TRAVAIL DEMANDÉ: Restituez à l'identique le passage du texte source ci-dessous qui va de « 3. Il résulte » jusqu'à « administratif de Caen. » inclus.

TEXTE SOURCE:
____________
3. Il résulte de ce qui précède qu'il y a lieu, pour la cour, d'annuler cette ordonnance et, dans les circonstances de l'espèce, d'évoquer et de se statuer immédiatement sur la demande présentée par M. B...devant le tribunal administratif de Caen.
4. En premier lieu, aux termes de l'article 89 de la loi susvisée du 26 janvier 1984 : " Les sanctions disciplinaires sont réparties en quatre groupes : Premier groupe : L'avertissement ; Le blâme ; Deuxième groupe : L'abaissement d'échelon ; L'exclusion temporaire de fonctions pour une durée maximale de quinze jours ; Troisième groupe : La rétrogradation : L'exclusion temporaire de fonctions pour une durée de six mois à deux ans : Quatrième groupe : La mise à la retraite d'office ; La révocation. (...) / Le pouvoir disciplinaire appartient à l'autorité territoriale [compétente] après avis de la commission administrative paritaire siégeant en conseil de discipline. Ce pouvoir est exercé dans les conditions prévues à l'article 19 du titre Ier du statut général. L'autorité territoriale peut décider, après avis du conseil de discipline, de rendre publics la décision portant sanction et ses motifs. ". Aux termes de l'article 65 de la loi du 22 avril 1905 : " Tous les fonctionnaires civils et militaires, tous les employés et ouvriers de toutes administrations publiques ont droit à la communication personnelle et confidentielle de toutes les notes, feuilles signalétiques et tous autres documents composant leur dossier, soit avant d'être l'objet d'une mesure disciplinaire ou d'un déplacement d'office, soit avant d'être retardé dans leur avancement à l'ancienneté ".
5. Alors que M. B...interrogeait sa hiérarchie sur les modalités de décompte des heures effectuées à l'occasion du stage SAV2 qu'il suivait depuis le 12 octobre 2015, le directeur du SDIS a suspendu sa participation à cette formation en lui demandant de retourner à disposition de son chef de centre pour assurer la prochaine garde qui lui avait été planifiée, le privant ainsi de la possibilité d'accéder à un emploi de nageur sauveteur côtier. Cette décision, qui fait grief à l'intéressé et constitue une mesure prise en considération de la personne, sans pour autant constituer une sanction disciplinaire au sens de l'article 89 de la loi du 26 janvier 1984, ne pouvait intervenir sans que l'intéressé soit mis à même d'obtenir communication de son dossier. Il n'est pas sérieusement contesté que M. B... n'a pas été invité à prendre connaissance de son dossier avant l'adoption de cette mesure, ni même qu'il aurait été mis en mesure d'assurer sa défense. Il a donc été privé de la garantie prévue par l'article 65 de la loi du 22 avril 1905, de sorte que la décision contestée est intervenue à la suite d'une procédure irrégulière.
____________
DONNÉES FOURNIES:
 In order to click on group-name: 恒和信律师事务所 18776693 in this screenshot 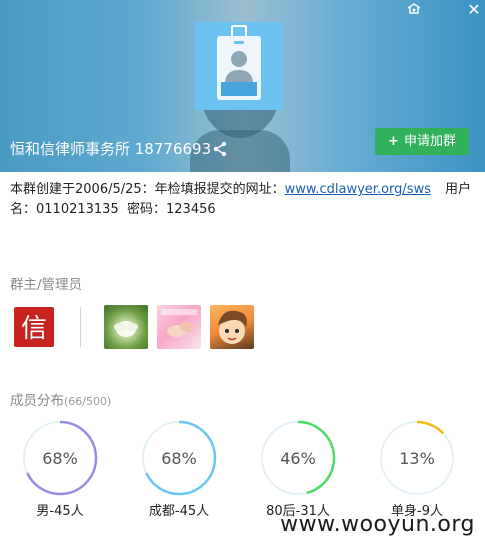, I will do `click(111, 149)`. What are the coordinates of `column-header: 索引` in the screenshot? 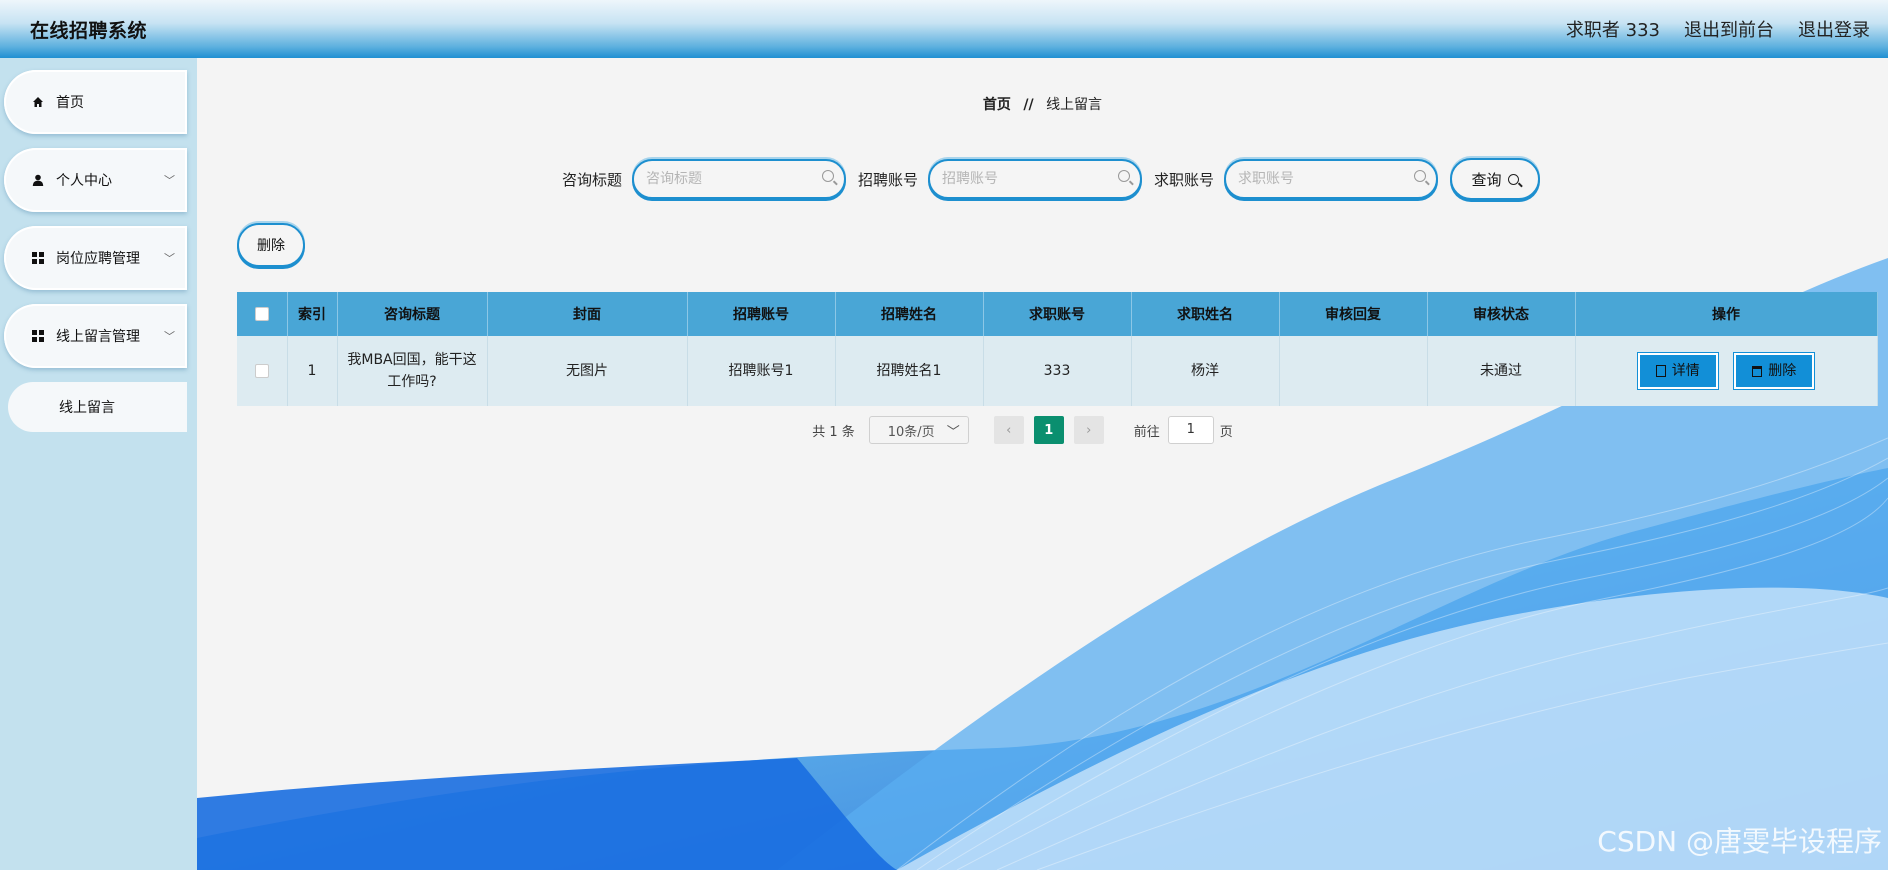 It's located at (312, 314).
____________
RÉPONSE ATTENDUE:
3. Il résulte de ce qui précède qu'il y a lieu, pour la cour, d'annuler cette ordonnance et, dans les circonstances de l'espèce, d'évoquer et de se statuer immédiatement sur la demande présentée par M. B...devant le tribunal administratif de Caen.